In the current backpropagation, the clustered weights will get the gradients from the layer being wrapped. These gradients will be fed into the node gather. Then, the gather node groups all the gradients by indices and accumulates them as the gradients of the centroids. However, due to the non-differentiable node tf.math.argmin, no gradients will be calculated for original weights W by automatic differentiation in TensorFlow.

how to update the original weights?
A small modification (gradient approximations using the straight-through estimator [1]) of the training graph is used to override the gradient during backpropagation like this:
clustered_weights = tf.gather(cluster_centroids, indices)*tf.sign(original_weights + 1e+6)
In the forward pass, the multiply in the graph does not change the graph (tf.sign gives out identity matrix) but in the backpropagation, the multiply is changed into add and the tf.sign is changed into identity via tf.custom_gradient. Essentially, the graph becomes:
clustered_weights = tf.gather(cluster_centroids, indices)+tf.identity(original_weights + 1e+6)
In this way, original weights can be updated by the automatic differentiation in TensorFlow.
how to update cluster indices?
Indices are not differentiable themselves and they are calculated only in the forward pass during training. Therefore, they are updated using tf.assign specifically in the forward pass in the call function. This will lead to some extra change for using tf.distribute, which has not been covered in this PR.

Result table:
As shown in the table below, the changes in this PR significantly improve the accuracy when the number of clusters is small and give limited benefit for other configurations.

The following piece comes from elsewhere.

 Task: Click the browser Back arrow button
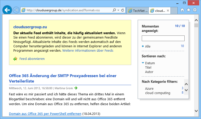pyautogui.click(x=7, y=10)
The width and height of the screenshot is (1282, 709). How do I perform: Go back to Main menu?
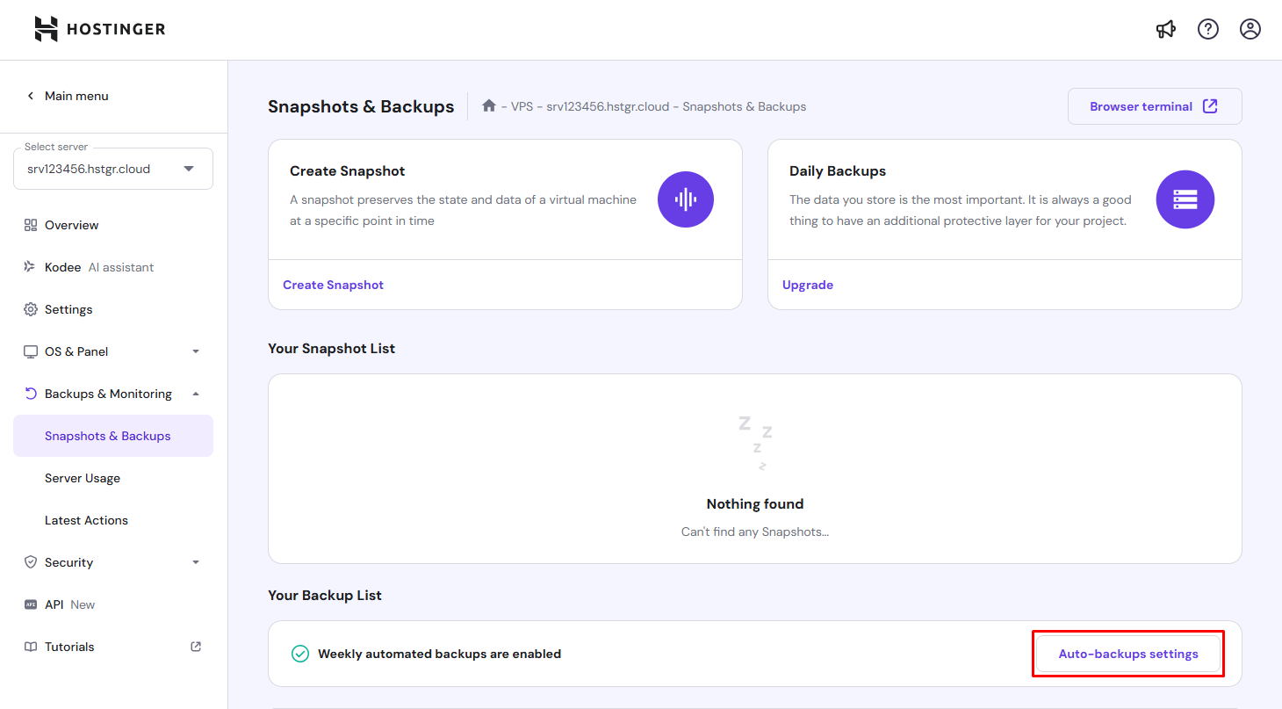point(68,96)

Model	Number of clusters	tfmot	tfmot+this PR	delta
Mobilenet_v1	full model (all 64)	65.03%	66.65%	1.62%
		3.11 MB	3.06 MB	-0.05 MB
	selective clustering (32 32 32)	49.72%	68%	18.28%
		7.17 MB	6.99 MB	-0.18 MB
	selective clustering (256 256 32)	70.16%	69.32%	-0.84%
		8.32 MB	7.68 MB	-0.64 MB
Mobilenet_v2	full model (all 32)	68.26%	69.09%	0.83%
		2.65 MB	2.64 MB	-0.01 MB
	selective clustering (8 8 8)	35.05%	67.28%	32.23%
		6.25 MB	6.23 MB	-0.02 MB
	selective clustering (16 16 16)	67.10%	70.94%	3.84%
		6.59 MB	6.42 MB	-0.17 MB
	selective clustering (256 256 32)	72.3%	72.30%	0
		7.31 MB	7.18 MB	-0.13 MB
DS-CNN-L	full model (all 32)	94.77%	94.86%	0.09%
		0.33 MB	0.33 MB	0 MB
	full model (all 8)	73.51%	86.83%	13.32%
		0.19 MB	0.19 MB	0 MB

Reference:
[1] Y. Bengio, N. Leonard, and A. Courville. Estimating or propagating gradients through stochastic neurons for conditional computation. arXiv preprint arXiv:1308.3432, 2013.

benkli01

Looks good to me.

Ruomei · 2020-08-19T21:19:51Z

Hi @alanchiao and @akarmi, I have just filled in all the results in the description. Could you please take a look at the PR and let me know your thoughts? Also, not sure how long the description should be?
Thanks, @benkli01, for reviewing.

akarmi

Thank you. Looks good to me.

alanchiao · 2020-08-26T19:33:00Z

As noted in the call, I'll take a look at this, but after it merges when I have the time.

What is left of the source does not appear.